Records contained in a dataset:
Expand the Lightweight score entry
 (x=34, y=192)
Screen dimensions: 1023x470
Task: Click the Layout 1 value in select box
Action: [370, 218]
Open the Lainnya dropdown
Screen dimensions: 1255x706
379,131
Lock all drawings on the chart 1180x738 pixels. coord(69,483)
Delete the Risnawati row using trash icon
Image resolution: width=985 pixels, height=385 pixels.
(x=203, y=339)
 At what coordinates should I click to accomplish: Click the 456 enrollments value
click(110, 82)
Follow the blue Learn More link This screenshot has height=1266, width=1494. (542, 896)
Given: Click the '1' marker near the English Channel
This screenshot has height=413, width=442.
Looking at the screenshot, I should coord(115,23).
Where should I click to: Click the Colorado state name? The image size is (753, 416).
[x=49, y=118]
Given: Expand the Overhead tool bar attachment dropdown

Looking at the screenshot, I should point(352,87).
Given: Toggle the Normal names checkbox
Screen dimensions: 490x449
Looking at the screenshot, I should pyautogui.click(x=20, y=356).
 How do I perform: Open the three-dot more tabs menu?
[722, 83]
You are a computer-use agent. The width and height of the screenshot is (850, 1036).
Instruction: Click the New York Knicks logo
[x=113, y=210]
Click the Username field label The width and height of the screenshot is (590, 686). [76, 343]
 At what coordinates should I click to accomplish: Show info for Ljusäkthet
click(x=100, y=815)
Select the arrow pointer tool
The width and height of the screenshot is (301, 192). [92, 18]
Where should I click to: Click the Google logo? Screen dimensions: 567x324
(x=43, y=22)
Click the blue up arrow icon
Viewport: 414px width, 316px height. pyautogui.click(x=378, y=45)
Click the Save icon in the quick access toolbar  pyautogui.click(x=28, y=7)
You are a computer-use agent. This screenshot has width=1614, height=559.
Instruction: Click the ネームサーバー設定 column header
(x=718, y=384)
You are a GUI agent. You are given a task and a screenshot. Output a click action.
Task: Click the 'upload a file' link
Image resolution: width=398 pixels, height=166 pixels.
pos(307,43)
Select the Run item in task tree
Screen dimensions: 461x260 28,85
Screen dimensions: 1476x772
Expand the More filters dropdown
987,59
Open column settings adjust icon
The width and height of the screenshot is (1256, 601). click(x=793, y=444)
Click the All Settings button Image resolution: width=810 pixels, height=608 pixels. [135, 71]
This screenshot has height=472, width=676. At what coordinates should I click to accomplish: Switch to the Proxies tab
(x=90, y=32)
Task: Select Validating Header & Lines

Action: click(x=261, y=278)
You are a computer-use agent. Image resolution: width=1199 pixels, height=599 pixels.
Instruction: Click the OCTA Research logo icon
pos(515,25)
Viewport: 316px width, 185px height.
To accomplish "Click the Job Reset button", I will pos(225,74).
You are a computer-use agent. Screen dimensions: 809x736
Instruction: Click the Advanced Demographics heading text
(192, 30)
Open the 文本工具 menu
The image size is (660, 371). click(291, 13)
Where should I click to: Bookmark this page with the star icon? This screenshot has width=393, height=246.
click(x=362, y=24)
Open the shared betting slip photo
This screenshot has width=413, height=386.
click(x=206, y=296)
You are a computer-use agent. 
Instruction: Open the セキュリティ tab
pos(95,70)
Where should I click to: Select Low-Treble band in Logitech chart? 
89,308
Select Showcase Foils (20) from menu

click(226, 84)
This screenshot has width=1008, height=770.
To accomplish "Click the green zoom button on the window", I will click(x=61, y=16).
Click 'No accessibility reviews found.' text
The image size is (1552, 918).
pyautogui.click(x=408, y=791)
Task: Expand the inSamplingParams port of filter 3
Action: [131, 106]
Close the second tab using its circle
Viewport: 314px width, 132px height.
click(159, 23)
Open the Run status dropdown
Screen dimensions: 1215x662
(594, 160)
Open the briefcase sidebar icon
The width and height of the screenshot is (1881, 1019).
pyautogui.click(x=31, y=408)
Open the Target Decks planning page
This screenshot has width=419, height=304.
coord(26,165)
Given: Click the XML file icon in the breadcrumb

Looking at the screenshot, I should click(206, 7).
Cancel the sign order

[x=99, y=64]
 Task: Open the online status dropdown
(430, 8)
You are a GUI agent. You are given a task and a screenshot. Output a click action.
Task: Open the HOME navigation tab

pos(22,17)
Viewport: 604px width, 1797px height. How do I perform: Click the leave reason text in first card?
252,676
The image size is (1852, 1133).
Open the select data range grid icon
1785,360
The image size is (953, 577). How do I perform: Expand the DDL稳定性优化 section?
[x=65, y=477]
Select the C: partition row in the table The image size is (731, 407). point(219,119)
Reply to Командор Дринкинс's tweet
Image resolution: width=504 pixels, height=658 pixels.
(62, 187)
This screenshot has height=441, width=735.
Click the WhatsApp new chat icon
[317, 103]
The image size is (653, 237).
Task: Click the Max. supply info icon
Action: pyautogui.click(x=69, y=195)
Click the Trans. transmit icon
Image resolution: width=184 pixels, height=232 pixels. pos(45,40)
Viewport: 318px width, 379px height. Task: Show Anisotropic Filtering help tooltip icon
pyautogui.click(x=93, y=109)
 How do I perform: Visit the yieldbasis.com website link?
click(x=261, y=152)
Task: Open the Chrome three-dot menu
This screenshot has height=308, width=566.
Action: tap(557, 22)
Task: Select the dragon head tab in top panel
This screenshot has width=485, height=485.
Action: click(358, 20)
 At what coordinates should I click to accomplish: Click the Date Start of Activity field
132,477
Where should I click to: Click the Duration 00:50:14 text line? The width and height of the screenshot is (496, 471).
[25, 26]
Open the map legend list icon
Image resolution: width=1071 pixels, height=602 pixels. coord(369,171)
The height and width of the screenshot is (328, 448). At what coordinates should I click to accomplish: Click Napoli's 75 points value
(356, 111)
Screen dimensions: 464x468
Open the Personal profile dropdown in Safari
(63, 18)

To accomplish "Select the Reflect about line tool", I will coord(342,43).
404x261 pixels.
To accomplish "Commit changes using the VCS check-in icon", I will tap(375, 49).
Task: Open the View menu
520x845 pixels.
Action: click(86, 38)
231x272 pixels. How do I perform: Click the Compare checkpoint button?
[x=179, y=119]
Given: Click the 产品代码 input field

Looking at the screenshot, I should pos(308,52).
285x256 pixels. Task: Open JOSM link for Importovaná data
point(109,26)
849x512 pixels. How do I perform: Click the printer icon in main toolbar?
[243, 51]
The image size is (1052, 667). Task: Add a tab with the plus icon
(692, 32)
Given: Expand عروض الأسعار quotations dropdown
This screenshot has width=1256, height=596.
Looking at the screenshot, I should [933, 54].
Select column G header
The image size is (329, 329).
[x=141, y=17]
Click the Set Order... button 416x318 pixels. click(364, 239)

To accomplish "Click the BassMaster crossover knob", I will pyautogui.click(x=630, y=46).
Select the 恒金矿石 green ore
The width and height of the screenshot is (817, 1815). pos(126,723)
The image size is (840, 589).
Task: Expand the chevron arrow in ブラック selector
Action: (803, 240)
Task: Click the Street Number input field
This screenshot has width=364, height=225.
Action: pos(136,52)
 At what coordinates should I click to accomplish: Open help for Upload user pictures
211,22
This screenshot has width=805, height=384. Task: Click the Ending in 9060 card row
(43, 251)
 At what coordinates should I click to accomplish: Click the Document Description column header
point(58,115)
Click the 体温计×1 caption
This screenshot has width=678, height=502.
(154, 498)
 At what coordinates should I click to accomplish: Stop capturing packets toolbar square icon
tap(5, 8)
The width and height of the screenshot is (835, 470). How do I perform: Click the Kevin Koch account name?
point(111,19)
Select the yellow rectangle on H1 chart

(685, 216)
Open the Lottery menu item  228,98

Instructions to follow: This calls for an exact transcription of every entry above.

Result of the exercise:
Expand the Lightweight score entry
 (x=34, y=192)
Screen dimensions: 1023x470
Task: Click the Layout 1 value in select box
Action: [370, 218]
Open the Lainnya dropdown
Screen dimensions: 1255x706
379,131
Lock all drawings on the chart 1180x738 pixels. coord(69,483)
Delete the Risnawati row using trash icon
Image resolution: width=985 pixels, height=385 pixels.
(x=203, y=339)
 At what coordinates should I click to accomplish: Click the 456 enrollments value
click(110, 82)
Follow the blue Learn More link This screenshot has height=1266, width=1494. (542, 896)
Given: Click the '1' marker near the English Channel
This screenshot has height=413, width=442.
Looking at the screenshot, I should coord(115,23).
Where should I click to: Click the Colorado state name? The image size is (753, 416).
[x=49, y=118]
Given: Expand the Overhead tool bar attachment dropdown

Looking at the screenshot, I should point(352,87).
Given: Toggle the Normal names checkbox
Screen dimensions: 490x449
Looking at the screenshot, I should pyautogui.click(x=20, y=356).
 How do I perform: Open the three-dot more tabs menu?
[722, 83]
You are a computer-use agent. The width and height of the screenshot is (850, 1036).
Instruction: Click the New York Knicks logo
[x=113, y=210]
Click the Username field label The width and height of the screenshot is (590, 686). [76, 343]
 At what coordinates should I click to accomplish: Show info for Ljusäkthet
click(x=100, y=815)
Select the arrow pointer tool
The width and height of the screenshot is (301, 192). [92, 18]
Where should I click to: Click the Google logo? Screen dimensions: 567x324
(x=43, y=22)
Click the blue up arrow icon
Viewport: 414px width, 316px height. pyautogui.click(x=378, y=45)
Click the Save icon in the quick access toolbar  pyautogui.click(x=28, y=7)
You are a computer-use agent. This screenshot has width=1614, height=559.
Instruction: Click the ネームサーバー設定 column header
(x=718, y=384)
You are a GUI agent. You are given a task and a screenshot. Output a click action.
Task: Click the 'upload a file' link
Image resolution: width=398 pixels, height=166 pixels.
pos(307,43)
Select the Run item in task tree
Screen dimensions: 461x260 28,85
Screen dimensions: 1476x772
Expand the More filters dropdown
987,59
Open column settings adjust icon
The width and height of the screenshot is (1256, 601). click(x=793, y=444)
Click the All Settings button Image resolution: width=810 pixels, height=608 pixels. [135, 71]
This screenshot has height=472, width=676. At what coordinates should I click to accomplish: Switch to the Proxies tab
(x=90, y=32)
Task: Select Validating Header & Lines

Action: click(x=261, y=278)
You are a computer-use agent. Image resolution: width=1199 pixels, height=599 pixels.
Instruction: Click the OCTA Research logo icon
pos(515,25)
Viewport: 316px width, 185px height.
To accomplish "Click the Job Reset button", I will pos(225,74).
You are a computer-use agent. Screen dimensions: 809x736
Instruction: Click the Advanced Demographics heading text
(192, 30)
Open the 文本工具 menu
The image size is (660, 371). click(291, 13)
Where should I click to: Bookmark this page with the star icon? This screenshot has width=393, height=246.
click(x=362, y=24)
Open the shared betting slip photo
This screenshot has width=413, height=386.
click(x=206, y=296)
You are a computer-use agent. 
Instruction: Open the セキュリティ tab
pos(95,70)
Where should I click to: Select Low-Treble band in Logitech chart? 
89,308
Select Showcase Foils (20) from menu

click(226, 84)
This screenshot has width=1008, height=770.
To accomplish "Click the green zoom button on the window", I will click(x=61, y=16).
Click 'No accessibility reviews found.' text
The image size is (1552, 918).
pyautogui.click(x=408, y=791)
Task: Expand the inSamplingParams port of filter 3
Action: [131, 106]
Close the second tab using its circle
Viewport: 314px width, 132px height.
click(159, 23)
Open the Run status dropdown
Screen dimensions: 1215x662
(594, 160)
Open the briefcase sidebar icon
The width and height of the screenshot is (1881, 1019).
pyautogui.click(x=31, y=408)
Open the Target Decks planning page
This screenshot has width=419, height=304.
coord(26,165)
Given: Click the XML file icon in the breadcrumb

Looking at the screenshot, I should click(206, 7).
Cancel the sign order

[x=99, y=64]
 Task: Open the online status dropdown
(430, 8)
You are a GUI agent. You are given a task and a screenshot. Output a click action.
Task: Open the HOME navigation tab

pos(22,17)
Viewport: 604px width, 1797px height. How do I perform: Click the leave reason text in first card?
252,676
The image size is (1852, 1133).
Open the select data range grid icon
1785,360
The image size is (953, 577). How do I perform: Expand the DDL稳定性优化 section?
[x=65, y=477]
Select the C: partition row in the table The image size is (731, 407). point(219,119)
Reply to Командор Дринкинс's tweet
Image resolution: width=504 pixels, height=658 pixels.
(62, 187)
This screenshot has height=441, width=735.
Click the WhatsApp new chat icon
[317, 103]
The image size is (653, 237).
Task: Click the Max. supply info icon
Action: pyautogui.click(x=69, y=195)
Click the Trans. transmit icon
Image resolution: width=184 pixels, height=232 pixels. pos(45,40)
Viewport: 318px width, 379px height. Task: Show Anisotropic Filtering help tooltip icon
pyautogui.click(x=93, y=109)
 How do I perform: Visit the yieldbasis.com website link?
click(x=261, y=152)
Task: Open the Chrome three-dot menu
This screenshot has height=308, width=566.
Action: tap(557, 22)
Task: Select the dragon head tab in top panel
This screenshot has width=485, height=485.
Action: click(358, 20)
 At what coordinates should I click to accomplish: Click the Date Start of Activity field
132,477
Where should I click to: Click the Duration 00:50:14 text line? The width and height of the screenshot is (496, 471).
[25, 26]
Open the map legend list icon
Image resolution: width=1071 pixels, height=602 pixels. coord(369,171)
The height and width of the screenshot is (328, 448). At what coordinates should I click to accomplish: Click Napoli's 75 points value
(356, 111)
Screen dimensions: 464x468
Open the Personal profile dropdown in Safari
(63, 18)

To accomplish "Select the Reflect about line tool", I will coord(342,43).
404x261 pixels.
To accomplish "Commit changes using the VCS check-in icon", I will tap(375, 49).
Task: Open the View menu
520x845 pixels.
Action: click(86, 38)
231x272 pixels. How do I perform: Click the Compare checkpoint button?
[x=179, y=119]
Given: Click the 产品代码 input field

Looking at the screenshot, I should pos(308,52).
285x256 pixels. Task: Open JOSM link for Importovaná data
point(109,26)
849x512 pixels. How do I perform: Click the printer icon in main toolbar?
[243, 51]
The image size is (1052, 667). Task: Add a tab with the plus icon
(692, 32)
Given: Expand عروض الأسعار quotations dropdown
This screenshot has width=1256, height=596.
Looking at the screenshot, I should [933, 54].
Select column G header
The image size is (329, 329).
[x=141, y=17]
Click the Set Order... button 416x318 pixels. click(364, 239)

To accomplish "Click the BassMaster crossover knob", I will pyautogui.click(x=630, y=46).
Select the 恒金矿石 green ore
The width and height of the screenshot is (817, 1815). pos(126,723)
The image size is (840, 589).
Task: Expand the chevron arrow in ブラック selector
Action: (803, 240)
Task: Click the Street Number input field
This screenshot has width=364, height=225.
Action: pos(136,52)
 At what coordinates should I click to accomplish: Open help for Upload user pictures
211,22
This screenshot has width=805, height=384. Task: Click the Ending in 9060 card row
(43, 251)
 At what coordinates should I click to accomplish: Click the Document Description column header
point(58,115)
Click the 体温计×1 caption
This screenshot has width=678, height=502.
(154, 498)
 At what coordinates should I click to accomplish: Stop capturing packets toolbar square icon
tap(5, 8)
The width and height of the screenshot is (835, 470). How do I perform: Click the Kevin Koch account name?
point(111,19)
Select the yellow rectangle on H1 chart

(685, 216)
Open the Lottery menu item  228,98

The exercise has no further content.